Almost forty years ago, I came to Philadelphia because I had a friend who offered to put me up on his couch for a few weeks. Times were hard back then and there was no work to be found. I survived off of temp jobs, and by selling my blood and writing essays for a term paper mill. Sometimes I went hungry.
Christmas was kind of a low point for me. I was sleeping in the living room of a trinity house rented by art students, with the understanding that I'd take over the lease of one of them who wanted out, just as soon as I got a real job. I had a bit of work then, demonstrating toys at a department store, but my employer was slow in paying me. The students went home for the holidays, all my friends were out of town, and I had the heat cranked down low, out of respect for my almost-housemates who had to pay for utilities. On Christmas Eve, as a special treat, I had two turkey pot pies instead of my usual one, with a tiny can of cranberry jelly to go with them.
The house was on 15th Street, near South, which at that time was a pretty raffish neighborhood. Next door was the Sahara Hotel, where rooms rented by the hour. Across the street was Sister Minnie's Kitchen, which used to be a soul food restaurant, but by then had been converted to a flophouse.
I had just taken the pot pies out of the oven and was about to sit down to eat when there was a knock on the door. I went to answer it, and there was Leroy. Leroy was one of the winos who flopped across the street, and one of the neighborhood characters. With a big grin, he said "Merry Christmas!" and stuck out his hand.
When I told him I didn't have any money, Leroy started cursing me -- vehement, scabrous stuff. So I closed the door on him and went back to the table.
I sat down and looked at the pot pies. "Merry Christmas," I said to nobody at all.
Marianne thinks that's a terribly sad story. But I don't. I was living on hope back then. I was going to learn how to write, and someday I'd make a living at it. That was all I wanted from life, and I was willing to pay the freight. Poverty, loneliness, and a Christmas spent sans friends sans family sans everything was just part of the price of admission.
Today, I make a living as a writer. I'm married to a woman I love and have a son I'm proud of. I have friends who mean a lot to me and a city that feels like home. I have food and heat and a brand-new cat. Tonight, Sean will come by and I'll tell this year's Christmas story while we sit by the wood stove with a fire going and hot drinks and a big heap of presents by the tree.

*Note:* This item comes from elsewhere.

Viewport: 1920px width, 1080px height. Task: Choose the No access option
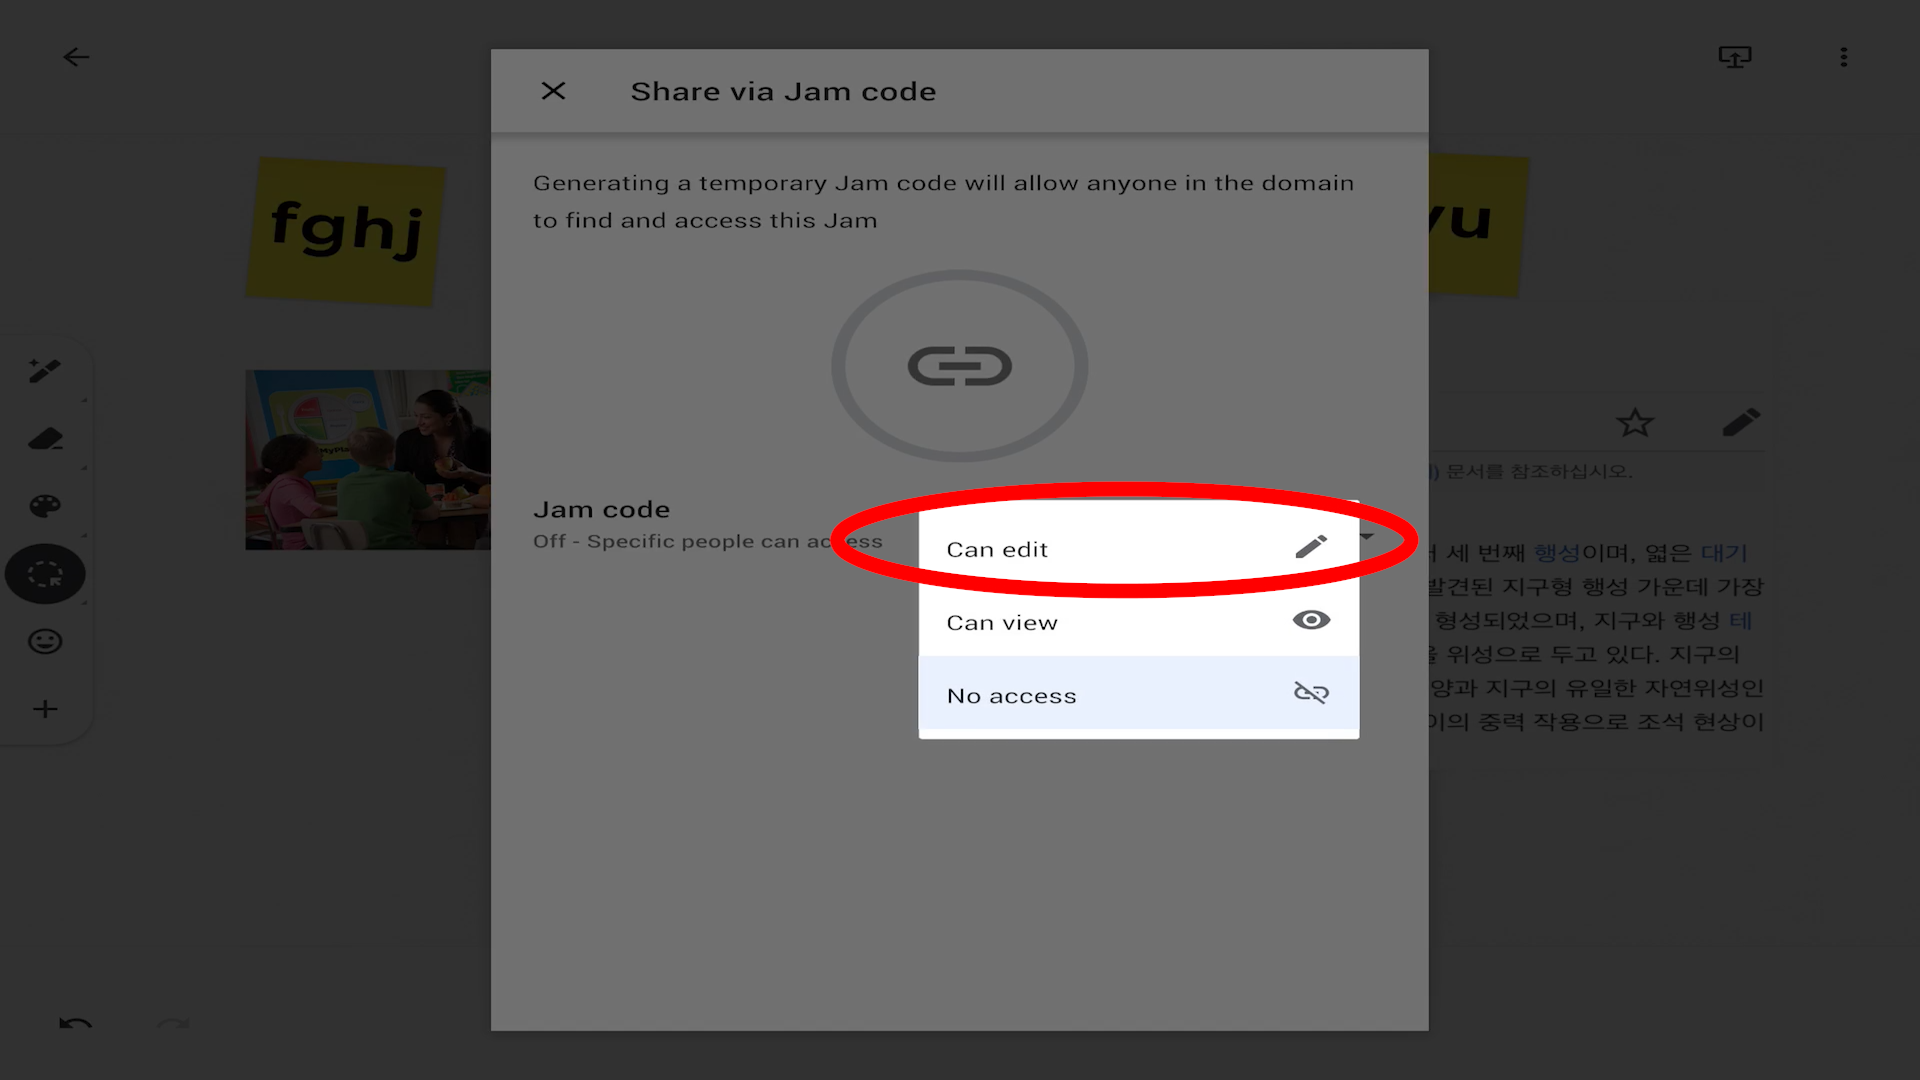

Things turned out better for me than I expected. I wish the same for you.
Above: Rather a blurry shot, I'm afraid. You can pretend that it's a misty holiday memory, if you're feeling particularly charitable.
Not sad to me. I never starved and I was never alone, but my future husband and I flew from the east coast, where our families were, to the west coast where he was going to grad school. It took me a month to get a low-paying job that had nothing to do with my liberal arts degree from Amherst. I was an inventory clerk for a piping products company. I supported both of us on $10.5k a year in a very expensive city, Seattle, and we even saved a bit. We had no car. We had no furniture. Our first purchase was a mattress, of course. We ate off of a suitcase on the two dinner plates we had brought with us.
Our first Christmas, we bought a few tiny baubles and put them on a jade bush. Our families were three time zones away and we didn't know anyone in Seattle yet. We weren't in debt, but we didn't have much money. I think we bought ourselves a large quilt for the mattress (which was on the floor) as our Christmas present that year.
It's living on hope, yes, hope and the future's promise.
Très Joyeux Noël to you and your family.
We should always be hopeful and grateful for what we have.
It is better to be in a half-full glass spirit and never feel sorry for oneself.
Merry Christmas, Michael, to you and your loved.